The average concept size P(E_ij) satisfies the inequality:

0 ≤ P(E_ij) ≤ 1, j = 1, 2,…, p.

(15)

Example 1.

(1): When E_ij is a histogram with a single bin, the concept size is P(E_ij) = (x_ij1 − x_ij0)/|D_j|
(2): When E_ij is a histogram with four bins with equal probabilities, i.e., a quartile case, the average concept size of four bins is P(E_ij) = (x_ij4 − x_ij0)/(4|D_j|).
(3): When E_ij is a histogram with four bins with cut points c₁ = 1/10, c₂ = 5/10, and c₃ = 9/10, the average concept size of four bins is

P(E_ij) = {(x_ij₁ − x_ij₀)/10 + 4(x_ij₂ − x_ij₁)/10 + 4(x_ij₃ − x_ij₂)/10 + (x_ij₄ − x_ij₃)/10}/|D_j|

= (x_ij₄ + 3x_ij₃ − 3x_ij₁ − x_ij₀)/(10|D_j|)
(4): In the Hardwood data (seeSection 4.4), seven quantile values for five cut point probabilities, c₁ = 1/10, c₂ = 1/4, c₃ = 1/2, c₄ = 3/4, and c₅ = 9/10, describe each histogram for E_ij.
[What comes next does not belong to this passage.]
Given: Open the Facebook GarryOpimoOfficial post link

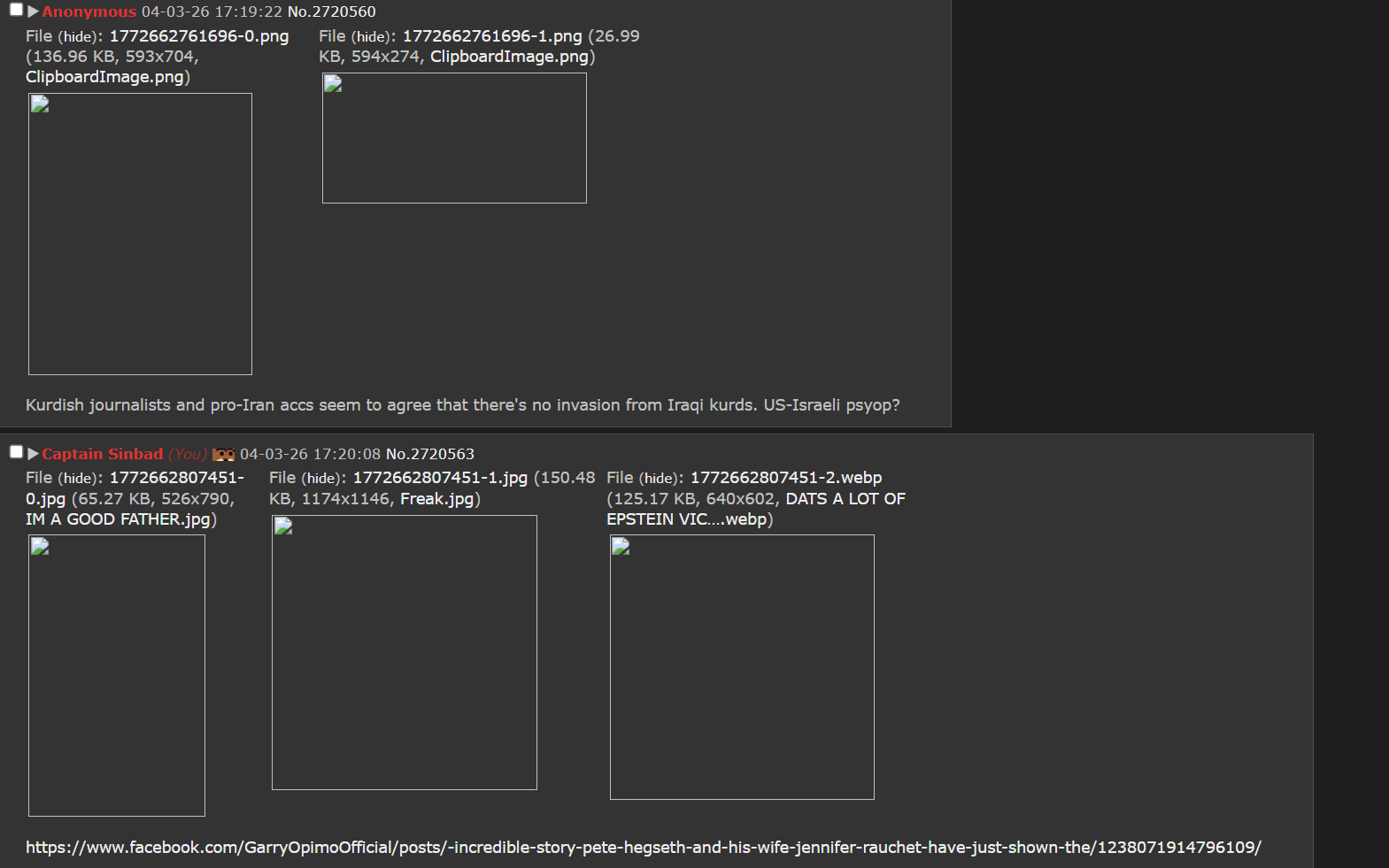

Then, the average concept size of six bins becomes:

P(E_ij) = {(10(x_ij₁ − x_ij₀)/100 + 15(x_ij₂ − x_ij₁)/100 + 25(x_ij₃ − x_ij₂)/100 + 25(x_ij₄ − x_ij₃)/100
+ 15(x_ij₅ − x_ij₄)/100 + 10(x_ij₆ − x_ij₅)/100}/|D_j|
= {10x_ij₆ + 5x_ij₅ + 10x_ij₄ − 10x_ij₂ − 5x_ij₁ −10x_ij₀}/(100|D_j|)
= {2x_ij₆ + x_ij₅ + 2x_ij₄ − 2x_ij₂ − x_ij₁ − 2x_ij₀}/(20|D_j|)
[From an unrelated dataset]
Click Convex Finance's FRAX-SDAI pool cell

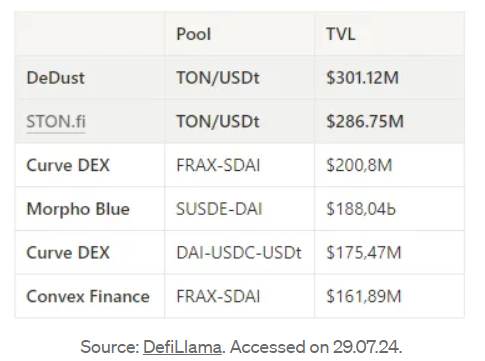pos(218,296)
This example asserts the simplicity of concept size in the case of equal bin probabilities.

Proposition 1.

(1): When m bin probabilities are the same, the average concept size of m bins is reduced to the form:

P(E_ij) = (x_ijm − x_ij₀)/(m|D_j|), j = 1, 2,…, p

(16)
(2): When m bin-widths are the same size w_ij, we have:

P(E_ij) = w_ij/|D_j|, j = 1, 2,…, p,

(17)
(3): It is clear that:

w_ij = (x_ijm − x_ij₀)/m.

(18)

Proof of Proposition 1.

Since m bin probabilities are the same, we have

c₁ = (c₂ − c₁) = ⋅⋅⋅ = (c_m₋₁ − c_m₋₂) = (1 − c_m₋₁) = 1/m.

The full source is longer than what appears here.